Thinking, Fast and Slow
BOOK SUMMARY
In the international bestseller Thinking, Fast and Slow, Daniel Kahneman takes readers on a groundbreaking tour of the mind, explaining the two systems that drive the way we think. System 1 is fast, intuitive, and emotional, while System 2 is slower, more deliberative, and more logical.

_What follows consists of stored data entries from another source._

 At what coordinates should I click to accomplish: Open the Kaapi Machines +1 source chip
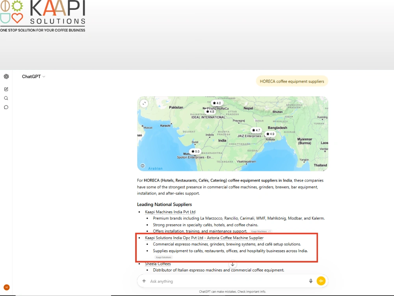(261, 231)
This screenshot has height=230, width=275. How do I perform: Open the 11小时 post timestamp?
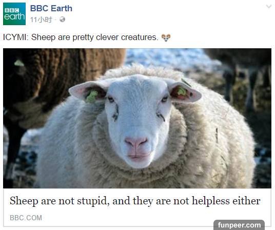[41, 20]
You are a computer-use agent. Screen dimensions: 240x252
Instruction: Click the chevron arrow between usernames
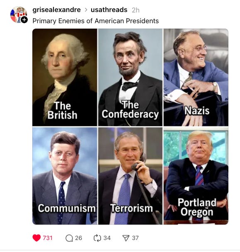tap(86, 10)
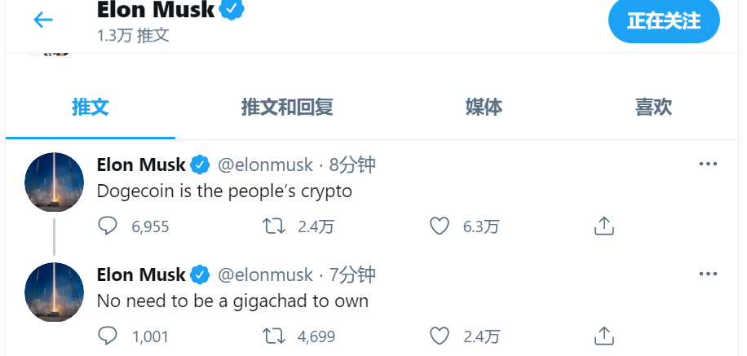Retweet the gigachad tweet
The image size is (747, 356).
click(x=273, y=336)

Kahneman explores the impact of overconfidence on corporate strategies, the difficulty of predicting what will make us happy, and the profound effect of cognitive biases on everything from investing to planning our next vacation. He reveals where we can and cannot trust our intuitions and how we can use slow thinking to guard against mental errors that often lead us astray.
ABOUT THE AUTHOR
Daniel Kahneman is Eugene Higgins Professor of Psychology Emeritus at Princeton University and Professor of Psychology and Public Affairs Emeritus at Princeton’s Woodrow Wilson School of Public and International Affairs. He received the 2002 Nobel Prize in Economic Sciences for his pioneering work with Amos Tversky on decision-making.
PRAISE
“There have been many good books on human rationality and irrationality, but only one masterpiece.”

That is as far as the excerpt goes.